▸ TO DO:
Print out every line of the material exactly. Include no pictures.
────
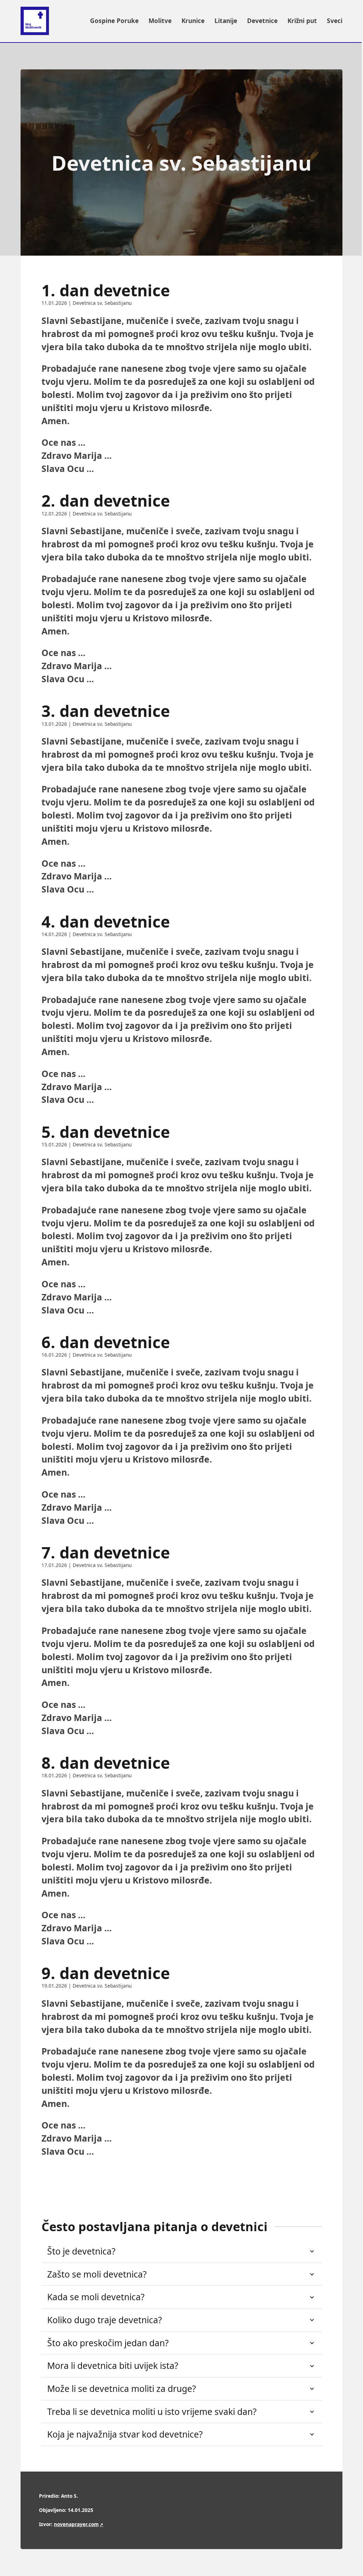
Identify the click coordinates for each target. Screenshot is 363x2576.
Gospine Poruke (114, 21)
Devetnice (262, 21)
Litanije (225, 21)
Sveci (334, 21)
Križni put (302, 21)
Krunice (193, 21)
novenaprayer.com (76, 2524)
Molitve (160, 21)
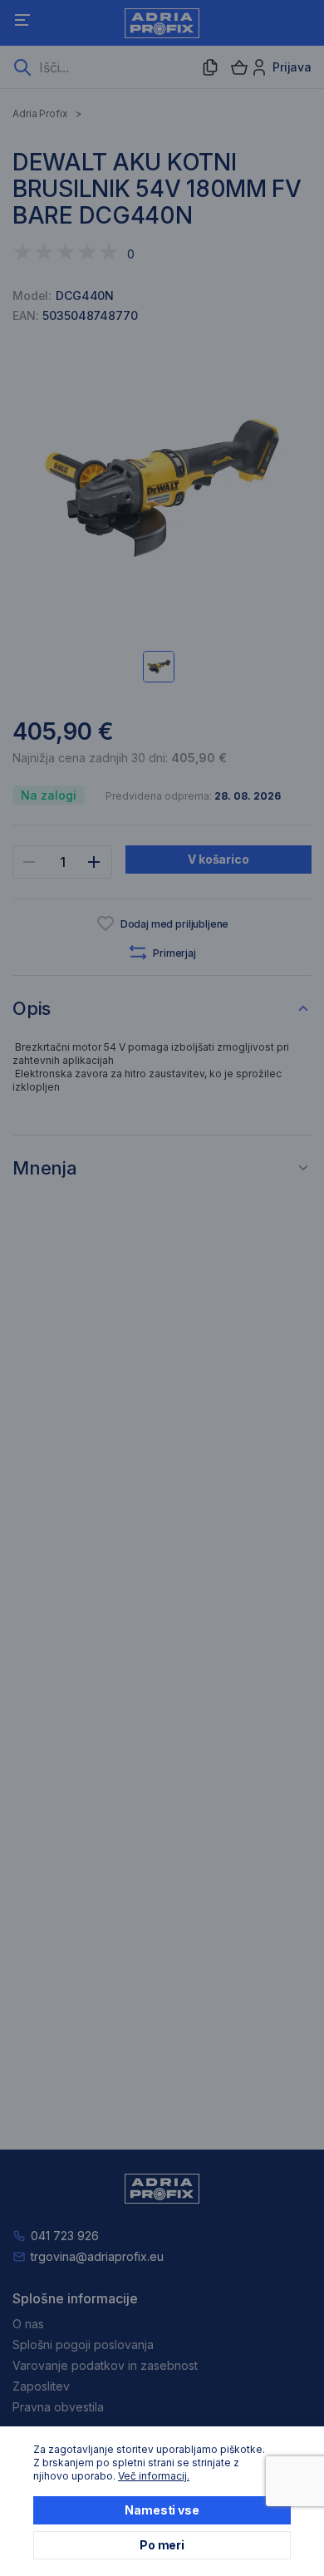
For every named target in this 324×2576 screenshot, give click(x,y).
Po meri (162, 2545)
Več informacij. (153, 2476)
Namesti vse (162, 2510)
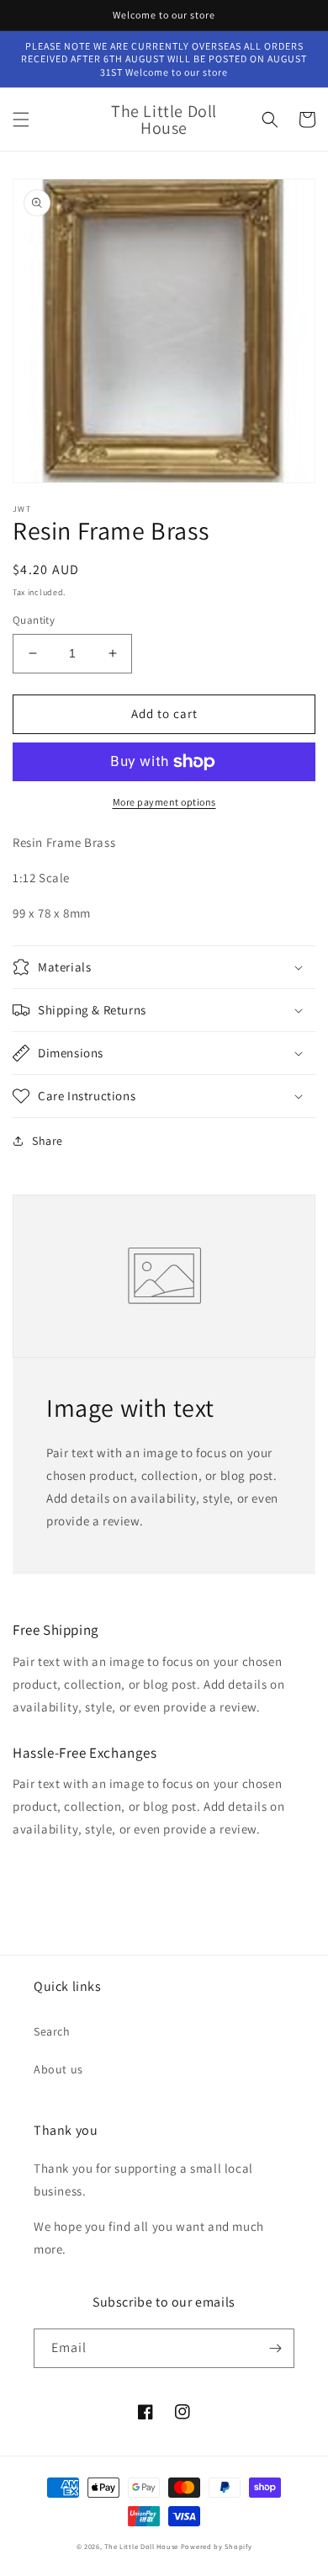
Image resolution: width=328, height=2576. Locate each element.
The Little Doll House (141, 2546)
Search (52, 2031)
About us (58, 2069)
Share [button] (47, 1140)
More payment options (164, 802)
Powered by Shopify (216, 2546)
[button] (21, 119)
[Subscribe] (275, 2348)
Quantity (34, 620)
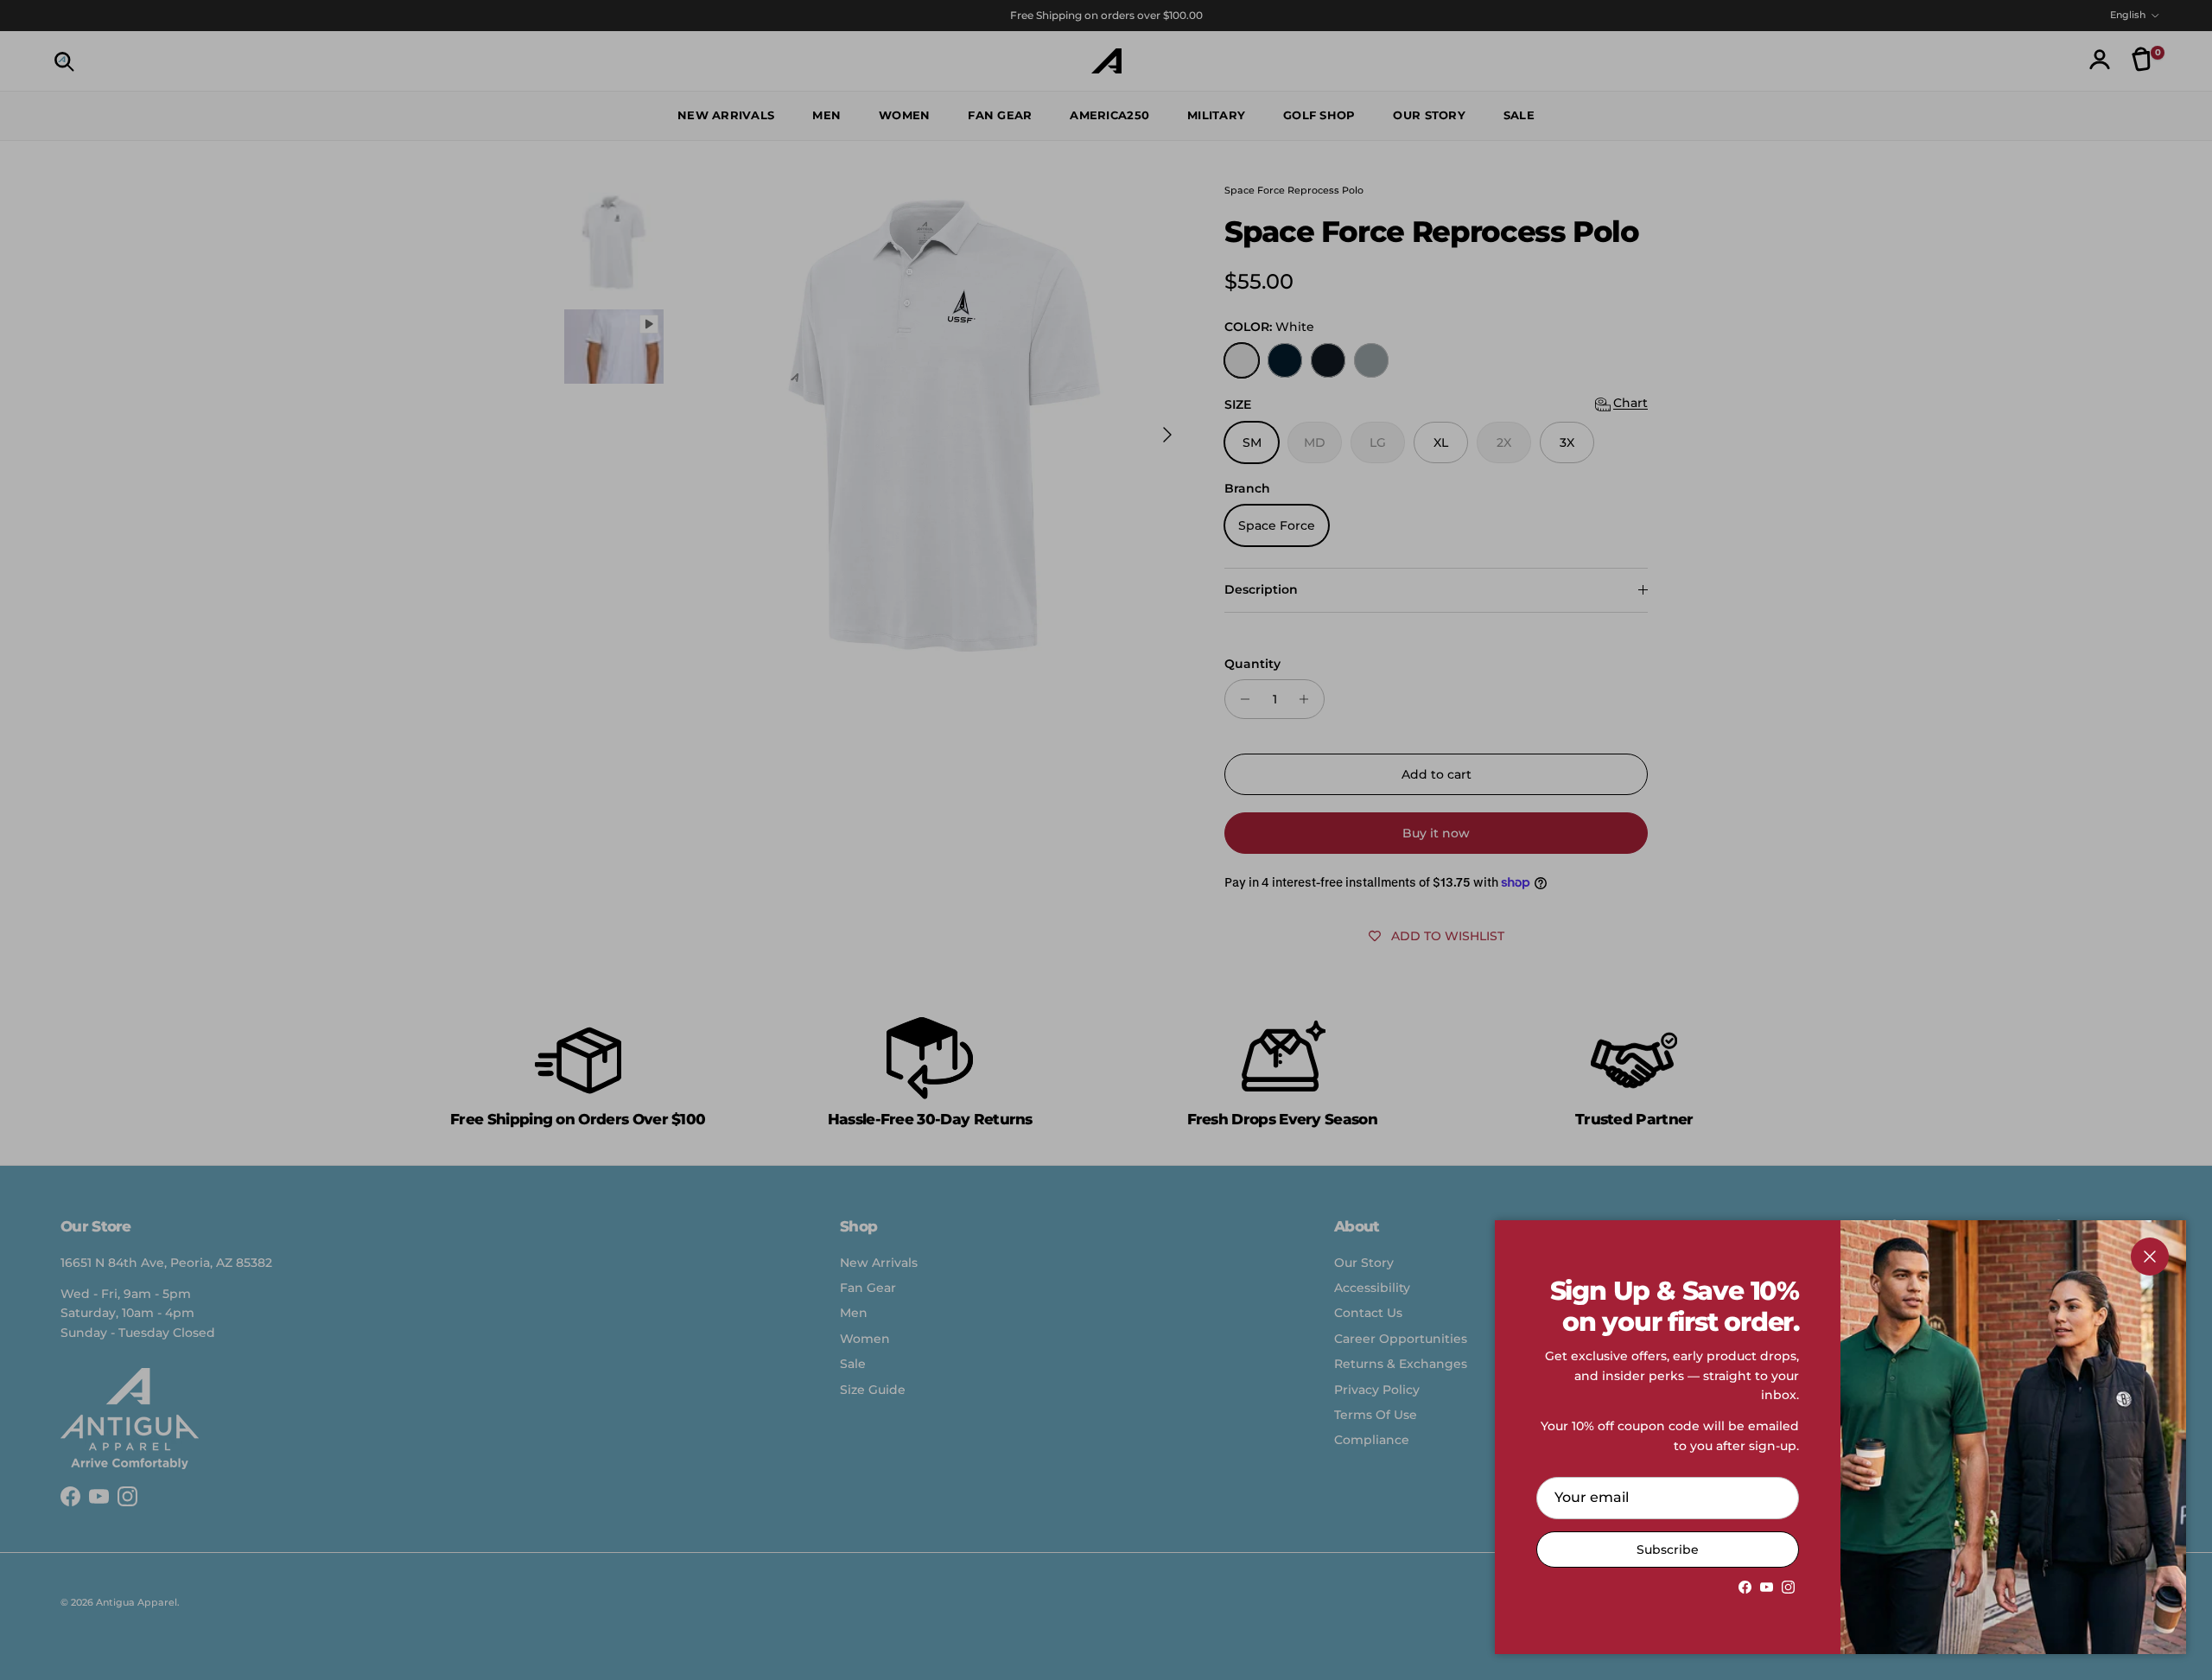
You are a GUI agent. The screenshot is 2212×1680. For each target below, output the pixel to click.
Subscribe (1668, 1549)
────
▸ RESULT FOR THIS EXERCISE:
Identify the click coordinates for each target. Screenshot is 363x2576.
Gospine Poruke (114, 21)
Devetnice (262, 21)
Litanije (225, 21)
Sveci (334, 21)
Križni put (302, 21)
Krunice (193, 21)
novenaprayer.com (76, 2524)
Molitve (160, 21)
For every named target in this 324×2576 screenshot, give click(x,y).
Po meri (162, 2545)
Več informacij. (153, 2476)
Namesti vse (162, 2510)
Image resolution: width=328, height=2576. Locate each element.
The Little Doll House (141, 2546)
Search (52, 2031)
About us (58, 2069)
Share [button] (47, 1140)
More payment options (164, 802)
Powered by Shopify (216, 2546)
[button] (21, 119)
[Subscribe] (275, 2348)
Quantity (34, 620)
You are a GUI agent. The screenshot is 2212×1680. For each target below, output the pixel to click.
Subscribe (1668, 1549)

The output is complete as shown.